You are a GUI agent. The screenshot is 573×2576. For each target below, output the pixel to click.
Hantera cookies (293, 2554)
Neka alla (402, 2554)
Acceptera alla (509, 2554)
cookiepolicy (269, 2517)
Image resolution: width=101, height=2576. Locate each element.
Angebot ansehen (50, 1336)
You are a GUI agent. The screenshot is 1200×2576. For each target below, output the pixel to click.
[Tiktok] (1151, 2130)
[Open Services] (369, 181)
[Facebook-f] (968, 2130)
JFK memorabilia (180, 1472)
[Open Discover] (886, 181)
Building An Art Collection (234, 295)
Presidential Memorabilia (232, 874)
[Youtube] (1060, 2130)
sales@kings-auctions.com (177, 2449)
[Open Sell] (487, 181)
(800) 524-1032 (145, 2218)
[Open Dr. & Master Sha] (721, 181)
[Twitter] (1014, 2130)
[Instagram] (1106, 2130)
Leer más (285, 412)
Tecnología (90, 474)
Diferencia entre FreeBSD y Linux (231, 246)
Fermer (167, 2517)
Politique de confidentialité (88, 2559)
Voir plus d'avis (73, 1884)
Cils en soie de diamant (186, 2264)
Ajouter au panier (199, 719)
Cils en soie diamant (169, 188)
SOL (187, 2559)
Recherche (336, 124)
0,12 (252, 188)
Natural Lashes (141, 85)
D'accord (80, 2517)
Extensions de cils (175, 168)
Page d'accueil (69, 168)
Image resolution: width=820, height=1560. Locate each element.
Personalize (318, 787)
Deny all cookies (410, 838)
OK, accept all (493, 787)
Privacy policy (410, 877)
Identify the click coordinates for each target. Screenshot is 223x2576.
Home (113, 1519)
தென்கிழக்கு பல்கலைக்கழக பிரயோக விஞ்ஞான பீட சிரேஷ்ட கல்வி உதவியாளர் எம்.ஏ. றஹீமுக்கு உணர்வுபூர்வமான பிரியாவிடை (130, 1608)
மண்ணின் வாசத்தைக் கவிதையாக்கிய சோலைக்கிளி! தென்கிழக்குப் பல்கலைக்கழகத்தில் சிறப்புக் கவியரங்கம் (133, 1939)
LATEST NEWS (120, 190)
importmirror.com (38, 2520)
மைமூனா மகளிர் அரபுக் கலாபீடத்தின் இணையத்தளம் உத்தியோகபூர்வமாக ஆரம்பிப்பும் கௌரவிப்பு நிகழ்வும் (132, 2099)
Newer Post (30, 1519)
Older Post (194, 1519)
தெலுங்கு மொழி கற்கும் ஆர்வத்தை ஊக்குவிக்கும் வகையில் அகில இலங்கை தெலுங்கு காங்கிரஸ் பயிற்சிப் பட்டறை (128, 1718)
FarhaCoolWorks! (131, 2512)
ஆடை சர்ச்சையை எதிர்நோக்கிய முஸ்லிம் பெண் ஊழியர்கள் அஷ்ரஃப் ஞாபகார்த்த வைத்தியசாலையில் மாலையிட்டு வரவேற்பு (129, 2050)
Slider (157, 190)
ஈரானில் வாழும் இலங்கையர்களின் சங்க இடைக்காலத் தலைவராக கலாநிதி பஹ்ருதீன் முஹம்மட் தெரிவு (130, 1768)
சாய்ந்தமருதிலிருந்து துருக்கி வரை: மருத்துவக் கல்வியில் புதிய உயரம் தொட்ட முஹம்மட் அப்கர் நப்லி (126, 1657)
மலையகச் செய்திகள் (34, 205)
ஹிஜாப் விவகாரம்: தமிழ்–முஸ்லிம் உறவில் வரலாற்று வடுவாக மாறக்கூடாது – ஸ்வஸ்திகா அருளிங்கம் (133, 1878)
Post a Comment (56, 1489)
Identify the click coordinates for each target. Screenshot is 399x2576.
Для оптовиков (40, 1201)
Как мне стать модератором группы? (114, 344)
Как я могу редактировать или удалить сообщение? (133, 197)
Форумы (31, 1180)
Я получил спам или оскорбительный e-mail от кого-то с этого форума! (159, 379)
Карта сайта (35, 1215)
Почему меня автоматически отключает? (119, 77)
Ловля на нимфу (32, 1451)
++++++
Work to be completed: Copy the whole listing above once more, character for character.

Your response:
You are a GUI agent. The screenshot is 573×2576. For each target below, output the pixel to click.
Hantera cookies (293, 2554)
Neka alla (402, 2554)
Acceptera alla (509, 2554)
cookiepolicy (269, 2517)
Image resolution: width=101, height=2576. Locate each element.
Angebot ansehen (50, 1336)
You are a GUI agent. The screenshot is 1200×2576. For each target below, output the pixel to click.
[Tiktok] (1151, 2130)
[Open Services] (369, 181)
[Facebook-f] (968, 2130)
JFK memorabilia (180, 1472)
[Open Discover] (886, 181)
Building An Art Collection (234, 295)
Presidential Memorabilia (232, 874)
[Youtube] (1060, 2130)
sales@kings-auctions.com (177, 2449)
[Open Sell] (487, 181)
(800) 524-1032 (145, 2218)
[Open Dr. & Master Sha] (721, 181)
[Twitter] (1014, 2130)
[Instagram] (1106, 2130)
Leer más (285, 412)
Tecnología (90, 474)
Diferencia entre FreeBSD y Linux (231, 246)
Fermer (167, 2517)
Politique de confidentialité (88, 2559)
Voir plus d'avis (73, 1884)
Cils en soie de diamant (186, 2264)
Ajouter au panier (199, 719)
Cils en soie diamant (169, 188)
SOL (187, 2559)
Recherche (336, 124)
0,12 (252, 188)
Natural Lashes (141, 85)
D'accord (80, 2517)
Extensions de cils (175, 168)
Page d'accueil (69, 168)
Image resolution: width=820, height=1560. Locate each element.
Personalize (318, 787)
Deny all cookies (410, 838)
OK, accept all (493, 787)
Privacy policy (410, 877)
Identify the click coordinates for each target. Screenshot is 223x2576.
Home (113, 1519)
தென்கிழக்கு பல்கலைக்கழக பிரயோக விஞ்ஞான பீட சிரேஷ்ட கல்வி உதவியாளர் எம்.ஏ. றஹீமுக்கு உணர்வுபூர்வமான பிரியாவிடை (130, 1608)
மண்ணின் வாசத்தைக் கவிதையாக்கிய சோலைக்கிளி! தென்கிழக்குப் பல்கலைக்கழகத்தில் சிறப்புக் கவியரங்கம் (133, 1939)
LATEST NEWS (120, 190)
importmirror.com (38, 2520)
மைமூனா மகளிர் அரபுக் கலாபீடத்தின் இணையத்தளம் உத்தியோகபூர்வமாக ஆரம்பிப்பும் கௌரவிப்பு நிகழ்வும் (132, 2099)
Newer Post (30, 1519)
Older Post (194, 1519)
தெலுங்கு மொழி கற்கும் ஆர்வத்தை ஊக்குவிக்கும் வகையில் அகில இலங்கை தெலுங்கு காங்கிரஸ் பயிற்சிப் பட்டறை (128, 1718)
FarhaCoolWorks! (131, 2512)
ஆடை சர்ச்சையை எதிர்நோக்கிய முஸ்லிம் பெண் ஊழியர்கள் அஷ்ரஃப் ஞாபகார்த்த வைத்தியசாலையில் மாலையிட்டு வரவேற்பு (129, 2050)
Slider (157, 190)
ஈரானில் வாழும் இலங்கையர்களின் சங்க இடைக்காலத் தலைவராக கலாநிதி பஹ்ருதீன் முஹம்மட் தெரிவு (130, 1768)
சாய்ந்தமருதிலிருந்து துருக்கி வரை: மருத்துவக் கல்வியில் புதிய உயரம் தொட்ட முஹம்மட் அப்கர் நப்லி (126, 1657)
மலையகச் செய்திகள் (34, 205)
ஹிஜாப் விவகாரம்: தமிழ்–முஸ்லிம் உறவில் வரலாற்று வடுவாக மாறக்கூடாது – ஸ்வஸ்திகா அருளிங்கம் (133, 1878)
Post a Comment (56, 1489)
Identify the click coordinates for each target. Screenshot is 399x2576.
Для оптовиков (40, 1201)
Как мне стать модератором группы? (114, 344)
Как я могу редактировать или удалить сообщение? (133, 197)
Форумы (31, 1180)
Я получил спам или оскорбительный e-mail от кого-то с этого форума! (159, 379)
Карта сайта (35, 1215)
Почему меня автоматически отключает? (119, 77)
Ловля на нимфу (32, 1451)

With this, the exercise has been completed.